───── EXCERPTED TEXT

Fair

Temp: 64.0F
More info

 May-June 2012

May-June 2012

 

What's a Diner to Do?

By All Means, Speak Up

Susan Burdick

     At the French Laundry in Yountville and Per Se in New York, noted dance choreographers have actually taught servers how to glide more elegantly through those gilded dining rooms. At landmark Commander’s Palace and other Brennan family-owned establishments in New Orleans, a server will surreptitiously push the salt and pepper shakers together at a table as a sly signal to other waitstaff that the drink order has been taken.
     There are times like that when restaurants go the extra mile to make service flawless, when every need is not only met, but anticipated and exceeded. But then there are the other times when diners are left waiting and wanting, when water glasses remain empty, when there’s no fork to be had for the salad just set down on the table, and the waiter has done a disappearing act without dropping off the tab at the end of the evening. At times like these, what’s a diner to do?
     In this day and age of food trucks galore and high-end chefs ditching white-tablecloth restaurants to open more casual ones instead, service is decidedly less   formal at many venues now. Yet expectations still remain high, restaurateurs say, and service still pushes people’s buttons like nothing else.
     “To a lot of diners, I think good service is a lack of something bad happening,’’ says Bob Klein, proprietor of the 25-year-old Oliveto in Oakland. “If someone’s bad is food slow to arrive, indifference or rudeness; and if none of that happens, if dinner moves along well, then most people think that’s reasonably
good service.’’
     But other diners have a much higher bar. “Are people more demanding about service these days? Absolutely,’’ says Ari Derfel,
co-owner of the 2-year-old Gather in Berkeley. “People want value now. They don’t want to pay fine-dining prices because they don’t have that income. But they bring that expectation with them that they should have more service at lower prices. It’s a contradiction.’’
     So, what’s the best way for diners to make sure their needs are met? Speak up, readily but civilly. The worst thing a diner can do, restaurant owners say, is hold his tongue at the restaurant, only to fume about the experience later to friends or on sites such as Yelp when it’s too late for the situation to be rectified.

──────────
───── DATASET EXCERPTS

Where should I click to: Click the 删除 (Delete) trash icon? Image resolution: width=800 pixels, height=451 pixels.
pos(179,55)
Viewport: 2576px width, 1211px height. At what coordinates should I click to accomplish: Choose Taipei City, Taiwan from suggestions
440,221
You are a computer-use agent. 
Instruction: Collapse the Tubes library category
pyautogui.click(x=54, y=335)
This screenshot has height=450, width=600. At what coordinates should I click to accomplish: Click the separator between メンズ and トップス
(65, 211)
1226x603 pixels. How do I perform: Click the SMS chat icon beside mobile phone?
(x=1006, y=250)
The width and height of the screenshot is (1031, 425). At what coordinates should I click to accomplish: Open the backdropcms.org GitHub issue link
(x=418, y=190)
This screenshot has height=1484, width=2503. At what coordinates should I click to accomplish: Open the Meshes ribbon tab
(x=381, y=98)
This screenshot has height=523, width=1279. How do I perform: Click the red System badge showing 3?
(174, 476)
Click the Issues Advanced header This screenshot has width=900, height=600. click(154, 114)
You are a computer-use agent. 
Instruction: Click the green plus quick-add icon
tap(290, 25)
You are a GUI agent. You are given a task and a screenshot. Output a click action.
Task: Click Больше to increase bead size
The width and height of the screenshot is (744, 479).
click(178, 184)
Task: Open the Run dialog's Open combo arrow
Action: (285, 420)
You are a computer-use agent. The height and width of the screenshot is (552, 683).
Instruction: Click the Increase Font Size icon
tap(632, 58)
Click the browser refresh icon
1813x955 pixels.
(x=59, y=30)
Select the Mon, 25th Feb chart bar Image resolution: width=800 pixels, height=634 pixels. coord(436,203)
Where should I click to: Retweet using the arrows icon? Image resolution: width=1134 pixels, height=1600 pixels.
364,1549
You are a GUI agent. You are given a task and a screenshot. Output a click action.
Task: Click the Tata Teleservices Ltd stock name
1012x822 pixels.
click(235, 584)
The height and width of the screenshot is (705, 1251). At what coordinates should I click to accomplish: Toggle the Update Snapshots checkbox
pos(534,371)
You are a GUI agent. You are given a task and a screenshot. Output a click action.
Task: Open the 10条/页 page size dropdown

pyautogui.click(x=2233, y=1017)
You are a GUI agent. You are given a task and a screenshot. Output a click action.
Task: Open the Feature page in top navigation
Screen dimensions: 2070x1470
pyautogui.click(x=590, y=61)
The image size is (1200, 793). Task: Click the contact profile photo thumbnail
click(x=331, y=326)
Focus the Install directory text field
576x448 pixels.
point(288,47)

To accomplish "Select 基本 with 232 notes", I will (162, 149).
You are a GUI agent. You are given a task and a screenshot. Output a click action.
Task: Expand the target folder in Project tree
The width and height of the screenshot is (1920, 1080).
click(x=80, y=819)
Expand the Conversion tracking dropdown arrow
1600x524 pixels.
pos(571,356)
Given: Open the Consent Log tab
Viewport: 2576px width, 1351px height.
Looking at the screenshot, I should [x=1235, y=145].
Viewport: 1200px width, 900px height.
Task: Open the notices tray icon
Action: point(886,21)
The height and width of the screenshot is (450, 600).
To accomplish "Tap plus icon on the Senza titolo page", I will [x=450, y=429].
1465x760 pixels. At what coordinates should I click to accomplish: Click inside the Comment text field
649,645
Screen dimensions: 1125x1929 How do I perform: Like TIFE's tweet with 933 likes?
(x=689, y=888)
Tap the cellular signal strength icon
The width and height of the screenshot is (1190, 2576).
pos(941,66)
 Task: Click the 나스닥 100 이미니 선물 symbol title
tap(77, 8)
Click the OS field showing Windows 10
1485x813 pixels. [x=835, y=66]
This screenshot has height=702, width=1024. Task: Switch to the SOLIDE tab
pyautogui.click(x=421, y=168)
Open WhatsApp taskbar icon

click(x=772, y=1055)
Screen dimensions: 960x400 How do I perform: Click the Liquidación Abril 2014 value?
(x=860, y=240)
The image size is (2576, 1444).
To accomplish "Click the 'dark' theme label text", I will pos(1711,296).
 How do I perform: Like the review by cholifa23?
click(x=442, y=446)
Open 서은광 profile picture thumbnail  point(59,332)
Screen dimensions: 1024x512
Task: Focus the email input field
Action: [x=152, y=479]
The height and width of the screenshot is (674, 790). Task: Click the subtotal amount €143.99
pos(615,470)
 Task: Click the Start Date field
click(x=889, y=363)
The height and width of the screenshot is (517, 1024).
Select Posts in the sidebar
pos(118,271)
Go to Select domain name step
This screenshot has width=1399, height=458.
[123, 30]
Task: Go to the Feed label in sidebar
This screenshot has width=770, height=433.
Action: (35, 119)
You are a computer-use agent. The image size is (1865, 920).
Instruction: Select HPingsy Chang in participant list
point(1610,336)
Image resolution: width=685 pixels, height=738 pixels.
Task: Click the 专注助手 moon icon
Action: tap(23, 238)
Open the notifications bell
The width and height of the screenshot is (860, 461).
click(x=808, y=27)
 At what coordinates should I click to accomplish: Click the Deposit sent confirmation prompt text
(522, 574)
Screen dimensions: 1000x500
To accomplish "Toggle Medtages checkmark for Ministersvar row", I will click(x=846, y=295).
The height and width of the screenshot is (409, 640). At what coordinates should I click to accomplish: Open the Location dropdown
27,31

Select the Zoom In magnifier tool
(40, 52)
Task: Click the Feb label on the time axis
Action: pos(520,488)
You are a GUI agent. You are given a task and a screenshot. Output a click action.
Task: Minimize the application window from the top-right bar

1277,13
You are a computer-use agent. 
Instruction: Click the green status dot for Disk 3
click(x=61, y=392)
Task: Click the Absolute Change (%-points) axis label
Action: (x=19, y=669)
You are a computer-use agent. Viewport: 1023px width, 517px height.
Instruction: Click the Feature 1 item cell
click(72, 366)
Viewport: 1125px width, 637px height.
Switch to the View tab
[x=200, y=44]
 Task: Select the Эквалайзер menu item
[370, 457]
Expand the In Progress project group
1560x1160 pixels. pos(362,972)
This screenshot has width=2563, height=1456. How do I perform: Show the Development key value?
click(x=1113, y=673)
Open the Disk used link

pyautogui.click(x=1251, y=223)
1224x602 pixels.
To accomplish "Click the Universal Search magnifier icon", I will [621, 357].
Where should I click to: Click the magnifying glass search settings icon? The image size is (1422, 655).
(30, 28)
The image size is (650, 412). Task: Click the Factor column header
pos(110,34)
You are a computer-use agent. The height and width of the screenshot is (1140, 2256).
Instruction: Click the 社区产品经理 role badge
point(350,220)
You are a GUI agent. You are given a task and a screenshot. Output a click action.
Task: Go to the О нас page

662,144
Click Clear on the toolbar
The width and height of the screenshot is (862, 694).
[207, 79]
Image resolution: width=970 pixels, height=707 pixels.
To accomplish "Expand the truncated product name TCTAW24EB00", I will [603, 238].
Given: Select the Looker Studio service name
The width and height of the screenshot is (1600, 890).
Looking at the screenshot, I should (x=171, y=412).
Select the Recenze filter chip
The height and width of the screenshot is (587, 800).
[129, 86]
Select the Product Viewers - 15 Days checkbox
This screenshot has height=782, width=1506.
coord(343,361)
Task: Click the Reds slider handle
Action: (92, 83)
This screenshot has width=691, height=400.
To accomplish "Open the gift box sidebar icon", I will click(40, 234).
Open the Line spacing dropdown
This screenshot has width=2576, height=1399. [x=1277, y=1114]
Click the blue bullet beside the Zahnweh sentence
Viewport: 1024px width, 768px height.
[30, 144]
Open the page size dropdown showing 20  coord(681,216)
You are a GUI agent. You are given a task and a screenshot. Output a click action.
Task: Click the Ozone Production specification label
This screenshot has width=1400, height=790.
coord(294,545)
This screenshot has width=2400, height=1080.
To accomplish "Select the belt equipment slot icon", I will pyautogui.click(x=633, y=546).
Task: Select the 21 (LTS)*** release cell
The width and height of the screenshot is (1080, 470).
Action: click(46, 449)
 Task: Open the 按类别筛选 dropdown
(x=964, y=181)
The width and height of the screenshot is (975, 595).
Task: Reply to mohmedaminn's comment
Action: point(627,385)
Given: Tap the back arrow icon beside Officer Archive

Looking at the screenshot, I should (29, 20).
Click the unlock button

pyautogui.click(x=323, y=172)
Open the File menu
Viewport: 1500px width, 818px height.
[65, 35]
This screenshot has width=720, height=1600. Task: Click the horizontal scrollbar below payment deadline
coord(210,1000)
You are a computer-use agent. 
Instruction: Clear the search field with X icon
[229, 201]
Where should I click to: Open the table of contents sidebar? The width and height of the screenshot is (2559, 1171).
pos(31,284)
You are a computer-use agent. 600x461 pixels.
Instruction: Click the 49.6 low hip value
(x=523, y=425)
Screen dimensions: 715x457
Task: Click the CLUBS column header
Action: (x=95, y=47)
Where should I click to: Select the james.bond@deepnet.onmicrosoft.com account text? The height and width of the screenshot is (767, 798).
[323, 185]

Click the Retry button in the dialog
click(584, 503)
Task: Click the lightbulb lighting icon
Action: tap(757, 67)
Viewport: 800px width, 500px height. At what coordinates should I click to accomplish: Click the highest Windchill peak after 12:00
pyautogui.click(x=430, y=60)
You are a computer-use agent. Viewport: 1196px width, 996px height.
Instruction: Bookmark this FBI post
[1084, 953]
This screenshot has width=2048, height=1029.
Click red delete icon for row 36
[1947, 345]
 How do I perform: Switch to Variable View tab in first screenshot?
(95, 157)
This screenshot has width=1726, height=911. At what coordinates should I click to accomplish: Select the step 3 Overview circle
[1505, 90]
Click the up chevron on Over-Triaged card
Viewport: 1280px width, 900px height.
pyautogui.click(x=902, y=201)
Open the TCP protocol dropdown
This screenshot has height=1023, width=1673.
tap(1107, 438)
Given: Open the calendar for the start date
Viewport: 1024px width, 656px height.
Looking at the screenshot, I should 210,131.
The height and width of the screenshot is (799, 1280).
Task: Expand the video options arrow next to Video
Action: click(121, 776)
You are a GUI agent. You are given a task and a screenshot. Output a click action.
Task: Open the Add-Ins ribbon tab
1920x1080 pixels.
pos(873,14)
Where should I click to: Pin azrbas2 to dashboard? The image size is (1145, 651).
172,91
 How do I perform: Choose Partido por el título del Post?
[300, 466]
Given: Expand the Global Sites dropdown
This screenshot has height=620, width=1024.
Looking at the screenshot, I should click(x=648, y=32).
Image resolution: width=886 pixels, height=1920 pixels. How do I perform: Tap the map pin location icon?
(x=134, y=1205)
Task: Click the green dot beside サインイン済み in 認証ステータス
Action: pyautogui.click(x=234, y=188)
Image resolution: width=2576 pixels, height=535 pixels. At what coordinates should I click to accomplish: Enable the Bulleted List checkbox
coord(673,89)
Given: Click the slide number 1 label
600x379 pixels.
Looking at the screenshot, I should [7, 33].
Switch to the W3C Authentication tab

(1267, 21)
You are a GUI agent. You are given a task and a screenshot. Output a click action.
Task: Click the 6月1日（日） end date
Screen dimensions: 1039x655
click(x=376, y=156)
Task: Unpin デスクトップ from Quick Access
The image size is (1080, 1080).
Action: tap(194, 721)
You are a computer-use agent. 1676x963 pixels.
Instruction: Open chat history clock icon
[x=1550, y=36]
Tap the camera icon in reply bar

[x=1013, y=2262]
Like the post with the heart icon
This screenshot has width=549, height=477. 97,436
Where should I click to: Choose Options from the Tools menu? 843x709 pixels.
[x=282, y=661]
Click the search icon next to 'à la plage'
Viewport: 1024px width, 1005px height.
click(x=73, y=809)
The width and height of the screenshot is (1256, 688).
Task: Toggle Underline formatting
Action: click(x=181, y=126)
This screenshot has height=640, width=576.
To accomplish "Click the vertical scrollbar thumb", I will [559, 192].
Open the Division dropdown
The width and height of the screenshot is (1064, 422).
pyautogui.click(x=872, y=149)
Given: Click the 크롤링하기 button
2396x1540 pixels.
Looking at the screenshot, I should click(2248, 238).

──────────

YOUR TASK:
Change "salt and pepper shakers" to "sugar and cream pitchers" in the piece on restaurant service, and write out the passage starting at "Susan Burdick" and ending at "has been taken." with that swap made.

RESULT BELOW:
Susan Burdick

     At the French Laundry in Yountville and Per Se in New York, noted dance choreographers have actually taught servers how to glide more elegantly through those gilded dining rooms. At landmark Commander’s Palace and other Brennan family-owned establishments in New Orleans, a server will surreptitiously push the sugar and cream pitchers together at a table as a sly signal to other waitstaff that the drink order has been taken.